Workshop 12th March: writing a field guide to predictive methods in ecology

Badger culls, fishing quotas, global warming and freakish weather. All things which have been in the news recently; and all things which require computer models to make predictions to inform decision making.

If we take the badger cull, there has been huge criticism over whether the cull will work. Targets indicated that Gloucestershire badger populations needed to be cut by 70%, otherwise TB could be spread more than if there was no cull. Apparently only 708 badgers were killed, an estimated 30% of the population (does this mean there are only 2360 badgers in Gloucestershire?).

Is it practically possible to provide more certainty about population numbers, effective cull percentages and even whether badger culls will work?

Perhaps using modern computational methods will help.

For example, fishing quotas (or at least the scientific targets, before the politicians become involved) largely rely on estimations of population size derived from accounting methods, developed many decades ago. If a fish species typically lives five years, and you estimate the number of each age group caught each year, then you can work backwards to estimate the population size five years ago. These methods, however, don’t consider biological effects such as competition and predation from other fish, because these mathematical parameters are hard to define (some methods do, and are based on repeated sampling of fish stomach contents to find out what they eat).

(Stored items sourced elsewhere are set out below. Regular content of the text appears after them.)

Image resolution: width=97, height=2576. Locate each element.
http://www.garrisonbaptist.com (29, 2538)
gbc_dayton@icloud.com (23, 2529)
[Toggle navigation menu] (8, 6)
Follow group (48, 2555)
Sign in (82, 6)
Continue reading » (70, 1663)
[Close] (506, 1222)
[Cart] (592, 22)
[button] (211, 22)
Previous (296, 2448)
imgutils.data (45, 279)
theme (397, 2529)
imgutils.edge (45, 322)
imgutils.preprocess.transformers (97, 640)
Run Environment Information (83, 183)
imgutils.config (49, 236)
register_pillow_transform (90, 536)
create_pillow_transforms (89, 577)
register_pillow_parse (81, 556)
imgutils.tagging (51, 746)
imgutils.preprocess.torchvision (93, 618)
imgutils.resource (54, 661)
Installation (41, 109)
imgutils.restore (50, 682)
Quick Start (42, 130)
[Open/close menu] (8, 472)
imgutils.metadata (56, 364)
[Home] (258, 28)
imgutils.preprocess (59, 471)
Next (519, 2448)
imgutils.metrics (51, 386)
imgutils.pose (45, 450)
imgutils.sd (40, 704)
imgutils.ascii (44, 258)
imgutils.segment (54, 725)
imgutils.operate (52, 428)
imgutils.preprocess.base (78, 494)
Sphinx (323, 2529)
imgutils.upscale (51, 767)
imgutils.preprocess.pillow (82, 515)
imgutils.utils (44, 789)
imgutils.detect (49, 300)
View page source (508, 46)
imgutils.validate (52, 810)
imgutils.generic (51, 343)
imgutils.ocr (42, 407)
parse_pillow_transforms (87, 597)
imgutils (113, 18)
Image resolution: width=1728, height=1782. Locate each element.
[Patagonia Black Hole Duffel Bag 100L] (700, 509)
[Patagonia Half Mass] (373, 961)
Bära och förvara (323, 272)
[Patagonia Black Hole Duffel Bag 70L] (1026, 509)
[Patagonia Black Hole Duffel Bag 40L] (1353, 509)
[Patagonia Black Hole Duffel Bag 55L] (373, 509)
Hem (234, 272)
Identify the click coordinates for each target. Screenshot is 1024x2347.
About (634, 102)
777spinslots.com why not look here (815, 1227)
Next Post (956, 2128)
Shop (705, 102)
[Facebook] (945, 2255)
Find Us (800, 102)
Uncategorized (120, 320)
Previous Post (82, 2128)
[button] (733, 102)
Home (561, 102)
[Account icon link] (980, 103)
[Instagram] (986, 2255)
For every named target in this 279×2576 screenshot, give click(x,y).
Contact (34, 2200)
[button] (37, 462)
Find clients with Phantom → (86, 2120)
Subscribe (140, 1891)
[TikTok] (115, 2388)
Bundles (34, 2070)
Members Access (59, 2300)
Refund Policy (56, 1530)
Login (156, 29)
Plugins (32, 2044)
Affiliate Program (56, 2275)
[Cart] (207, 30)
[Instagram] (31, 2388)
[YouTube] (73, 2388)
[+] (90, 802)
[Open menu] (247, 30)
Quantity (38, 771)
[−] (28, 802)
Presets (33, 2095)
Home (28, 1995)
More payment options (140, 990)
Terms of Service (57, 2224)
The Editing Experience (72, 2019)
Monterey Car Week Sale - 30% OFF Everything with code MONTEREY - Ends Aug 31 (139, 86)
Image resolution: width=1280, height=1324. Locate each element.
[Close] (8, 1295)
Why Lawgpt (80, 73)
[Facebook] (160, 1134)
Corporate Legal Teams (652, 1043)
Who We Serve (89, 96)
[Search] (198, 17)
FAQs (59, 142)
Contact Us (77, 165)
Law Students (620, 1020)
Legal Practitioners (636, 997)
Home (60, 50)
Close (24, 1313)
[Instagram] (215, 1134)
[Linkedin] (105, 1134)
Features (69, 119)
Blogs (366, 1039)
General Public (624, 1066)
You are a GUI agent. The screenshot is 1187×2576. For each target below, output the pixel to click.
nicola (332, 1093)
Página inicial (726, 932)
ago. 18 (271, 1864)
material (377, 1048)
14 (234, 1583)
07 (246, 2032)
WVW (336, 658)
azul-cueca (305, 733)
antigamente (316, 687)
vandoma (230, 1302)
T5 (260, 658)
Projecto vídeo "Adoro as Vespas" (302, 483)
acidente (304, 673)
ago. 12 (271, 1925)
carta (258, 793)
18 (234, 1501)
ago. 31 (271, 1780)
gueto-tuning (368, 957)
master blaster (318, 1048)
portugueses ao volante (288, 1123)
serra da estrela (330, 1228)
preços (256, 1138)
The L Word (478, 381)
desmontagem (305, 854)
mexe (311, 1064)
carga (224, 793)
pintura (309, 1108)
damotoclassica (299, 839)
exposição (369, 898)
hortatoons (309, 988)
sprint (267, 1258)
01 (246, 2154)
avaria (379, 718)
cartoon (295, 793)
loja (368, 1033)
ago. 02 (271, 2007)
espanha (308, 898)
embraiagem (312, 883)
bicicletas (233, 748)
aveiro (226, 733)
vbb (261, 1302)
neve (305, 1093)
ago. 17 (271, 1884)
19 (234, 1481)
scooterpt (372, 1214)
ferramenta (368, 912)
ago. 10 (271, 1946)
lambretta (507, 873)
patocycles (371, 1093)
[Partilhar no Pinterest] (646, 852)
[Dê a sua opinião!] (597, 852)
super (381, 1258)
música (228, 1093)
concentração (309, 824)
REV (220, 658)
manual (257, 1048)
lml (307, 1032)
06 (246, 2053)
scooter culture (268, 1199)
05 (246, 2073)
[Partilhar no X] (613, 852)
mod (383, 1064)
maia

However, given most fish eat things which generally fit into their mouths, a computational approach, perhaps involving an agent-based model where fish move around randomly interacting with other fish, and consuming smaller ones, may give a good indication of predation rates?

Of course, scaling up an individual-based model to predict species interactions in the North Sea fish stocks is a massive task involving huge amounts of computing time, and even so, without an accurate knowledge of how fish behave, may prove much less accurate than the simple accounting methods currently used.

The key is, different predictive models do different things. They may be able to provide parameter estimates, but not predict population change; or they may provide good short-term predictions but not long-term; or excellent temporal predictions but with no spatial information.

So how do you know what to choose?


That question is the focus of a workshop to take place at Microsoft Research (Cambridge) on Wednesday 12th March. We want scientists involved in predictive ecology to attend, and to give an honest critique of their methods. What are the advantages? What are the disadvantages and the limitations of these approaches? We’d also like the end users to attend, whether you are policy makers, conservationists or industry based. What do you need from predictive ecology? The aim of the workshop will be to develop an honest ‘field-guide’ to predictive methods in ecology. This will make it easier for people to identify suitable methods for particular problems, know the benefits of particular methods and their pitfalls, and make it much easier to know how such predictions stack up against end user requirements for these predictions.